Given text —
++++++++++++++++++++
This could work. But it does make the file parser more complicated. Without this syntax you can scan the file and pair up code fence tokens to isolate all the lines defining code fences. Then you could parse each code fence later. But if you use a heredoc style syntax and have lines within the heredoc sharing the syntax as code fences, now your parser has to recognize the heredoc syntax so it knows to ignore a code fence token within a code fence. Not very desirable! Maybe code fence tokens deserve a one-off solution or escaping?

Project History

The goal of this project is to facilitate literate testing of command line applications. Command line applications are complex and are often designed with user interaction in mind. Their behavior is important to test and understand. Changes/differences in behavior are important to detect and capture to ensure consistent user experiences.

We believe that literate testing of CLI applications results in higher quality CLIs by increasing the surface area under test and forcing developers to confront their CLI UX. This belief is grounded in the experience of project contributors, namely around the use of the practice in the Mercurial version control tool. We want to lower the barrier to literate CLI testing in the Rust ecosystem and beyond to encourage its broader use.

At the time of this project's inception (mid 2023), literate CLI testing in the Rust ecosystem was not very mature. Popular CLI testing crates relied on spawning processes and inspecting their behavior from Rust code. See assert_cmd, insta-cmd, and rexpect. The trycmd seemed to be the lone attempt at higher-order literate CLI testing in Rust. But it had various limitations (see below).

This project is inspired by Mercurial's custom test harness. Mercurial inspired cram. And cram inspired trycmd.

This project came about due to various limitations with all of the above tools. We wanted to invent a modern, powerful literate command testing tool that exceeded capabilities of tools before while hopefully avoiding many pitfalls of earlier tools.

Here are some limitations with Mercurial and cram:

  • Format was completely custom. Developers had to learn a new DSL for writing tests. It was relatively intuitive. But IDEs lacked parsing / highlighting.
  • Indent of 2 spaces was kinda annoying to manually paste output differences. You were constantly doing multi-line indents in your editor.
  • Line output processing features (like (re), (glob), (esc) (no-eol)) often got swallowed when outputs changed. The interaction of these directives often had unexpected consequences. You often needed to define these on several lines, which was annoying.
  • Test files were effectively normalized to an auto-generated shell script which was executed on the current system. Commands were literal shell expressions. You were constantly fighting portability issues. e.g. on Windows you needed to install cygwin or msys to provide a shell and other common commands. You could have all the common problems with shell programming, including esoteric escaping and variable referencing issues. State leaking between commands. Poor debugging story. The full power of the shell could be useful but it was difficult to wield.
  • Implemented in Python. Test harness was relatively slow. Required a Python interpreter to execute. Standalone binaries much easier for end-users.
++++++++++++++++++++
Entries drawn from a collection

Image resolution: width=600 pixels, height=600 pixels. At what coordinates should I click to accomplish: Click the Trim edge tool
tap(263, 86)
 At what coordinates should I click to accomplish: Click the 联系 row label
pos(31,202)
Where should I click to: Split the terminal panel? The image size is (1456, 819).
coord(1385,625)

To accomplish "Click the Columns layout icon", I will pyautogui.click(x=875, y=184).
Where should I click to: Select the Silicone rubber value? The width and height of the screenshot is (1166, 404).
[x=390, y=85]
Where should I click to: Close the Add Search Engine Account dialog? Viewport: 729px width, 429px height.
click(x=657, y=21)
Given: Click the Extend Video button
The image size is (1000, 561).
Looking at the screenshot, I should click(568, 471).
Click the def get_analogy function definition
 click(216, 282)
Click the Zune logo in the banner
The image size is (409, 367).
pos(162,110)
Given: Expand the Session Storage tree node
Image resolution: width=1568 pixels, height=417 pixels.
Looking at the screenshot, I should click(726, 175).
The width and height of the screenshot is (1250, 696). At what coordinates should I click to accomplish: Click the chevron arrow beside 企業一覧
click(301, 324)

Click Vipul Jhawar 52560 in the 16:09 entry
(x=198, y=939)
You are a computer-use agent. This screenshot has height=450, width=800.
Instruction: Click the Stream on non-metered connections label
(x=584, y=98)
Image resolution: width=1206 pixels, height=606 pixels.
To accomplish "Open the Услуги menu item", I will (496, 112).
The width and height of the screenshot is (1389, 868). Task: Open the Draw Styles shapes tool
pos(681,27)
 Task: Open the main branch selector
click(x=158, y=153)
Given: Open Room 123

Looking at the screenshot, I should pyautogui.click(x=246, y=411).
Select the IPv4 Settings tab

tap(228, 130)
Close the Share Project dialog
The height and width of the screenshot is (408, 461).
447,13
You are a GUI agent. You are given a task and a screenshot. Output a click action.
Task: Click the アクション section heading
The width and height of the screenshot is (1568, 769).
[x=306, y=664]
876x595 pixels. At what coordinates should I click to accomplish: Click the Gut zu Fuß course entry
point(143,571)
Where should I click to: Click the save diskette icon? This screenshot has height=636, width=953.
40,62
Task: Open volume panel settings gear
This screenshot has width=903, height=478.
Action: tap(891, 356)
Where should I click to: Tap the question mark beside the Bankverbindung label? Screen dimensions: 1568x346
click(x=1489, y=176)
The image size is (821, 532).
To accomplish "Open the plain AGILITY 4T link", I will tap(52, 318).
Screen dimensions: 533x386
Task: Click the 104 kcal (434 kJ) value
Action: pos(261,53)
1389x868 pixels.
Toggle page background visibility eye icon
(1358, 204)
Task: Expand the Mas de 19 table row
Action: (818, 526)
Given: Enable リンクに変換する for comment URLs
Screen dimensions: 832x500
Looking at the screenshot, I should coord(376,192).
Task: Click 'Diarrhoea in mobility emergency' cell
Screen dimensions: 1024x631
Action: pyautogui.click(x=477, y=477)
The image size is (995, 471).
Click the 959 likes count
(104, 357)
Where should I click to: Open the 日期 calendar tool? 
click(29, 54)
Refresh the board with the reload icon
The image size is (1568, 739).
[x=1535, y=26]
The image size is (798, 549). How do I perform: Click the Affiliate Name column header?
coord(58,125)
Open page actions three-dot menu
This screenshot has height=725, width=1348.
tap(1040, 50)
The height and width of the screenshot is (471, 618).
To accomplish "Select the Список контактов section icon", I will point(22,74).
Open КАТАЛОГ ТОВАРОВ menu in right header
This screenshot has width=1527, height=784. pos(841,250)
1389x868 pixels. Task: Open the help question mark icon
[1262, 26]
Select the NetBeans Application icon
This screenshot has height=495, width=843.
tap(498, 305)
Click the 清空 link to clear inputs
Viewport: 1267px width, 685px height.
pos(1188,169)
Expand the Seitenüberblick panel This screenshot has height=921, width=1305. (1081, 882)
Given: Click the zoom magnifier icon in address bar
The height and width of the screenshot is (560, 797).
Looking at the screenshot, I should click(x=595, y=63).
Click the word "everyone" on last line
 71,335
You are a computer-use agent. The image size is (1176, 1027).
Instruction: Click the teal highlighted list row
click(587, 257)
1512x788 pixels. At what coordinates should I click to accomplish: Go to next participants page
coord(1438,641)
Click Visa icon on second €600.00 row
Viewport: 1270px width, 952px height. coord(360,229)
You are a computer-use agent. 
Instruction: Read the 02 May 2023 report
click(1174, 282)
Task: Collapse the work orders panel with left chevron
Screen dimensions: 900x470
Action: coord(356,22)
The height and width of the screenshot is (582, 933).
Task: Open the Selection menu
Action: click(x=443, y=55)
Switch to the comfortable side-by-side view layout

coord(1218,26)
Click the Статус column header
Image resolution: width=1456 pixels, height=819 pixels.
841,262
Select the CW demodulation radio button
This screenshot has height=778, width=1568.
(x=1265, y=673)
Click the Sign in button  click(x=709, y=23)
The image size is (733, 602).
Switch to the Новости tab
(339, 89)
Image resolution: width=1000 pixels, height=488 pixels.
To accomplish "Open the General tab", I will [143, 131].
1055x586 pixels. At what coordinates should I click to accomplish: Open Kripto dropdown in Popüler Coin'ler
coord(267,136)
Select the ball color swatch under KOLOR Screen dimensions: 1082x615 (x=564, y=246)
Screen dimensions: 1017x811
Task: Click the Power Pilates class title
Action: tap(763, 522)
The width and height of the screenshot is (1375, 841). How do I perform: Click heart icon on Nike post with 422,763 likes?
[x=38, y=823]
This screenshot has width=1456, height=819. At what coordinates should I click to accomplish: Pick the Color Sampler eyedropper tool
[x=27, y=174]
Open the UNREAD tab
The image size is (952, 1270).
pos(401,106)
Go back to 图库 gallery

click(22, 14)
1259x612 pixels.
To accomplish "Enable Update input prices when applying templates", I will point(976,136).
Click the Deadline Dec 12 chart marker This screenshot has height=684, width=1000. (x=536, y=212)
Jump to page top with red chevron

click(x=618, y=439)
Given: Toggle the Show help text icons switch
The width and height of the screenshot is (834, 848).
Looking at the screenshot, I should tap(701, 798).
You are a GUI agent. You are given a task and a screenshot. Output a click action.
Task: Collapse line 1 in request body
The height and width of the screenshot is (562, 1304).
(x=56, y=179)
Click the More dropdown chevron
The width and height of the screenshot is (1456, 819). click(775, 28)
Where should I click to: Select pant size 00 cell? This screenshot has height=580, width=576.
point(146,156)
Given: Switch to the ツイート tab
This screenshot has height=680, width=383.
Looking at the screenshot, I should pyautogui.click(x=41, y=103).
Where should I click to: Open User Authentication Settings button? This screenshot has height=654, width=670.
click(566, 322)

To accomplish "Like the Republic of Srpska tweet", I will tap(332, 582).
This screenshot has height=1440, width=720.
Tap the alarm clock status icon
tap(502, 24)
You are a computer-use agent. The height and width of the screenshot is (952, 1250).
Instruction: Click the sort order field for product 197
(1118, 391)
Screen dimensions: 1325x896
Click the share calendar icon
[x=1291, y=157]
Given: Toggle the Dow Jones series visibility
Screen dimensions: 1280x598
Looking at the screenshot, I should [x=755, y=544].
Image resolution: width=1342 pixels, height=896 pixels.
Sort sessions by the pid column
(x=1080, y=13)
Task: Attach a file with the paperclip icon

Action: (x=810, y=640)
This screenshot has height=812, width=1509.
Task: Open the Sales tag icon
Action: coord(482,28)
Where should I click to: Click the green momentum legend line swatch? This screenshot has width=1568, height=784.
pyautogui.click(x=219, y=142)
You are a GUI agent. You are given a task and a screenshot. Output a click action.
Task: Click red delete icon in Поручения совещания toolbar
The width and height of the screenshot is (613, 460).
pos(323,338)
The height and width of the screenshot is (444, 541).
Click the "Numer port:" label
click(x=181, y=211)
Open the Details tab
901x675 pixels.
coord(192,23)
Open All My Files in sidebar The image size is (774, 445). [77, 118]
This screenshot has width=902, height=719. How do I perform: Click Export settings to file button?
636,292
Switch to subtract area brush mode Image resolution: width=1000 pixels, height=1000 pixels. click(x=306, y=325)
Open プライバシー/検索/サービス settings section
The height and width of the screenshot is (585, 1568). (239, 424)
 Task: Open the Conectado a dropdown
++++++++++++++++++++
Challenges —
(1) According to the project history, when did the project begin?
(2) Write out the passage of the project history word for word, starting at the words "We believe that" and stopping after the words "its broader use.".

Solutions to the problems —
(1) It began in mid 2023.

(2)
We believe that literate testing of CLI applications results in higher quality CLIs by increasing the surface area under test and forcing developers to confront their CLI UX. This belief is grounded in the experience of project contributors, namely around the use of the practice in the Mercurial version control tool. We want to lower the barrier to literate CLI testing in the Rust ecosystem and beyond to encourage its broader use.